YOUR TASKS:
1) Can you rewrite the passage on quitting drinking, starting at the words "Anyway, I am" and stopping after "people are doing.", with "alcohol" replaced by "wine"?
2) Can you rewrite the paragraph of the passage on quitting drinking that begins "Anyway, I am really enjoying myself" in a shorter form that keeps its main facts?

SUPPLIED TEXT:
+++++
It's also interesting to be around drunk people when you're not drunk yourself. Somehow, it's not as much fun.

Anyway, I am really enjoying myself these days. I feel so much healthier and I actually have a hopeful outlook for my future, which I haven't had in what feels like forever. The more days I get, the more I also realize that alcohol made me so selfish. I got to the point where it seemed like my every waking thought had to do with alcohol. Where will I get it? I already went to that store this week, so I can't go to that one. I have to go to this one. Where will I hide it when I get home? Can I take sips when he's not looking? How will I hide the fact that I'm drunk? Where can I hide the empty bottles so he doesn't find them? Dealing with that, plus all of the guilt and the shame and the hopelessness doesn't leave you much time to think about much else in your life, much less worry about what other people are doing.
+++++
RAW RECORDS:
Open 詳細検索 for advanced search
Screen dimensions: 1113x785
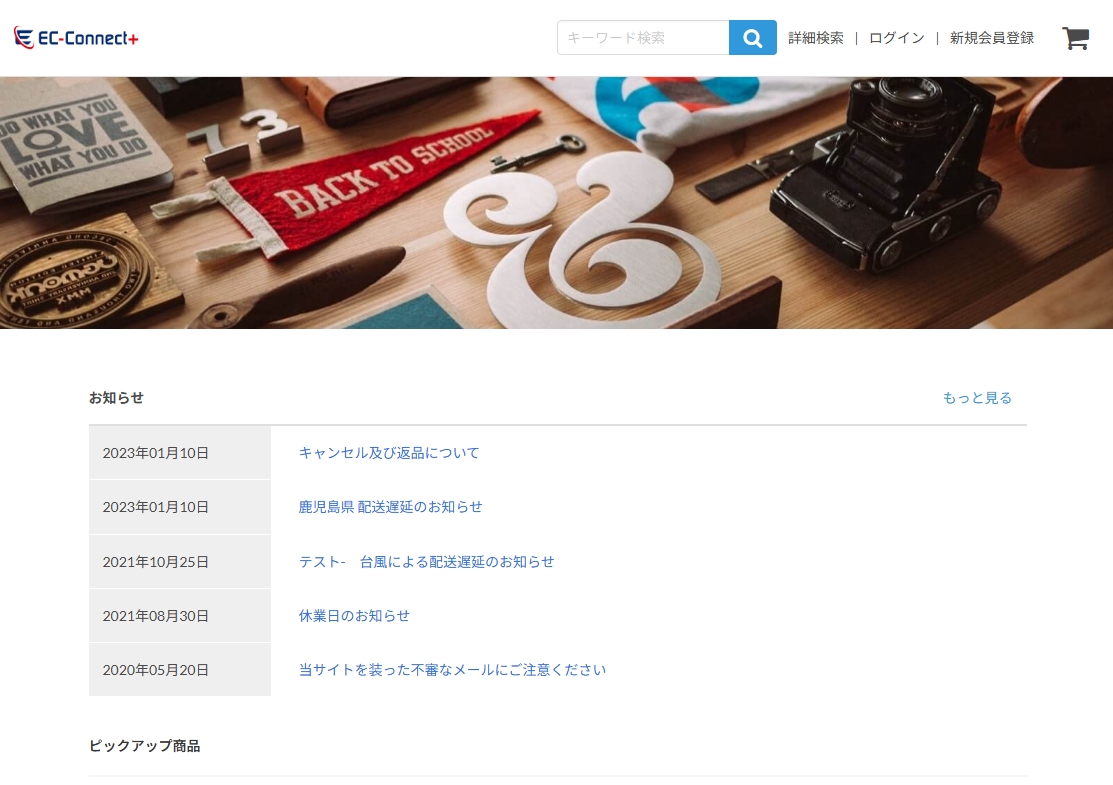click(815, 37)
+++++
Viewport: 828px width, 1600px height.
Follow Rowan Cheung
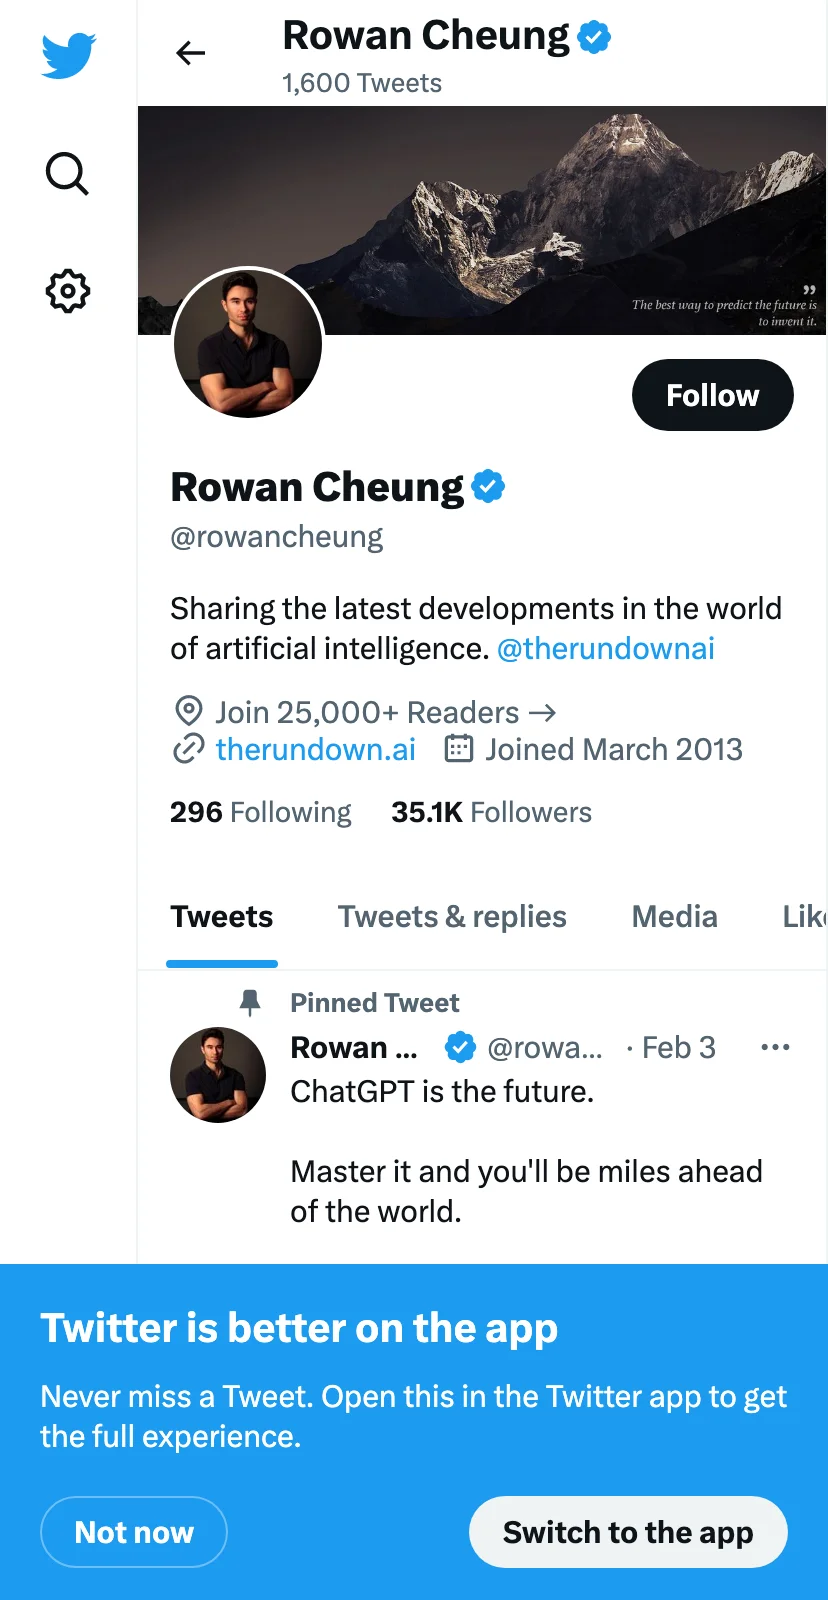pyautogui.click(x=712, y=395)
+++++
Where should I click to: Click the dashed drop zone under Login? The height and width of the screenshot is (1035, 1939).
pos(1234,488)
+++++
ANSWERS TO THE EXERCISE:
1)
Anyway, I am really enjoying myself these days. I feel so much healthier and I actually have a hopeful outlook for my future, which I haven't had in what feels like forever. The more days I get, the more I also realize that wine made me so selfish. I got to the point where it seemed like my every waking thought had to do with wine. Where will I get it? I already went to that store this week, so I can't go to that one. I have to go to this one. Where will I hide it when I get home? Can I take sips when he's not looking? How will I hide the fact that I'm drunk? Where can I hide the empty bottles so he doesn't find them? Dealing with that, plus all of the guilt and the shame and the hopelessness doesn't leave you much time to think about much else in your life, much less worry about what other people are doing.

2)
I'm enjoying myself these days. I feel much healthier and have a hopeful outlook for my future for the first time in what feels like forever. The more days I get, the more I see how selfish alcohol made me. Nearly every waking thought was about it:
- where to get it, and which store to use because I'd already been to another one that week
- where to hide it at home
- how to sneak sips when he wasn't looking and hide that I was drunk
- where to hide the empty bottles so he wouldn't find them

That, plus the guilt, shame, and hopelessness, left little time to think about anything else in my life, much less worry about what other people were doing.